Also it's very easy for an individual musician to forget that oh, this is the THIRD repetition of this really loud phrase, and this time we're supposed to move on to the really quiet part, and seeing the wildly gesticulating figure in your periphery suddenly shrink down smaller is a good reminder that things are changing to the quiet part.

And as a former percussion player who had to wait for sometimes hundreds of measures of rest before coming in precisely on time with, say, an extremely important bass drum hit, it's extremely reassuring to get eye contact and a finger-point from the conductor to verify that you're not about to ruin the entire performance by coming in four measures early just because you lost count and were therefore trying to base your entrance on the repetitive phrasing of the piece.
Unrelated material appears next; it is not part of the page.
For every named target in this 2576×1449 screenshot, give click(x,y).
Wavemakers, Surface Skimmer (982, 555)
Not that this ever happened to me...




Actally there are some motion sensor based reseach in this domain, e.g.: http://journals.plos.org/plosone/article?id=10.1371/journal....


Thanks for the insightful comment. I’ve often wondered how the triangle player can sit for a hundred measures and still hit that one note right on time. And the other stuff as well, but that one stood out.


I don't want to downplay the need for rehearsal. It's nearly impossible to simply count for that long, so percussion players REALLY need to know the shape of the piece (perhaps more than the rest of the ensemble, in my biased opinion) to get their cues right. A nod from the conductor is reassuring, but she also has literally a dozen things happening simultaneously that she must attend to, so you can't depend on it.


Thanks for this. You've largely answered my question elsewhere in this thread.